To support student learning about patient-centered care, we focused HESJAR’s first two years on specific themes. Our first-year theme is Developing a Health Equity Mindset. Our second-year theme became Engaging Divergent Health Care Experiences, using an anti-deficit lens to address health care perspectives arising from different individual and group identities and challenges. Moreover, each year we assess our efforts in implementing these themes and draw on this assessment to renew the following year’s curriculum with an emphasis on greater learning effectiveness.
With first-year students we address Developing a Health Equity Mindset through such themes as the neuroscience of diversity and the identification and elimination of privilege in clinical situations. In addition, to help students organize their thinking, we have adopted a mnemonic model based on the word, EQUITY. Developed by Dr. Osei during a year-long study program with Harvard Macy Institute, this model focuses on steps to enhance both critical analysis and clinical action.
E — Examine Assumptions
Q — Question Privilege
U — Uncover Biases
I — Investigate Context
T — Treat Equitably
Y – Yield to Patient’s Voice
For our second-year theme — Engaging Divergent Health Care Experiences – we address such topics as race, ethnicity, LGBTQ+ issues, disability, and the effective use of medical interpreters in clinical situations. Each year we observe students’ responses to the individual sessions and obtain student feedback to continuously renew those sessions and to determine where we may want to add other diversity perspectives. In the process we noted that second-year students respond particularly well to those who can speak from their lived experiences.

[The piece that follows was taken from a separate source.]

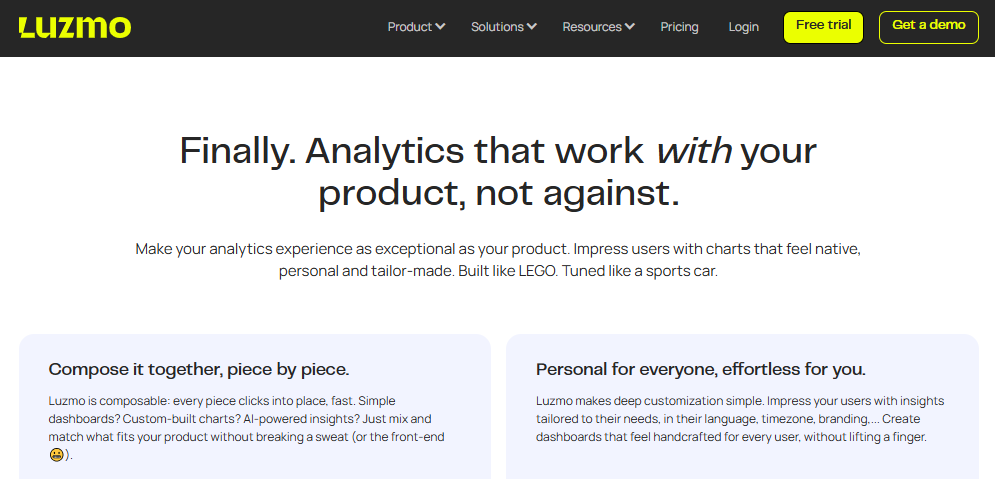The image size is (995, 479).
Task: Expand the Solutions chevron arrow
Action: coord(532,27)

This brings us to the issue of assessment. How do we determine whether our HESJAR curriculum is having the desired impact on students, particularly regarding their behavior in patient-centered situations? Our medical school requires a brief multiple choice examination after each two-hour module. This helps us assess short-term learning and determine which basic concepts we need to reinforce in future sessions.

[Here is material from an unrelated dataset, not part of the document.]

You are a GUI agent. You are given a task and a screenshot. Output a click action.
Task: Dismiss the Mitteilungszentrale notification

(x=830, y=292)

Moreover, each year we try to renew our assessment focus on how HESJAR has influenced student behavior in clinical situations. We do that through our medical school’s Observed Structured Clinical Experience (OSCE) standardized patient assessment program. Community members are trained both to perform as patients within designed health care scenarios and to assess student performances. This includes evaluating students’ abilities to communicate bi-directionally and make shared decisions involving health equity challenges. Each year we attempt to make HESJAR skills more integral to the scripted scenarios and student assessment.
During the students’ fourth year we turn our attention to critical reflection and participatory action research. The goal is to help students consider their possible career-long roles as health equity change agents. As we further develop HESJAR, we hope that students will complete this four-year process with both the dedication and the capacity to make our health care system more equitable and inclusive for all.
As we enter the fifth year of our personal HESJAR journey, we maintain our commitment to continuous renewal. Hopefully each year brings improvement as we massage our vision and update our curriculum, pedagogy, and assessment. Most important, we hope that constant renewal means that future student cohorts will go forth as more effective champions of health equity.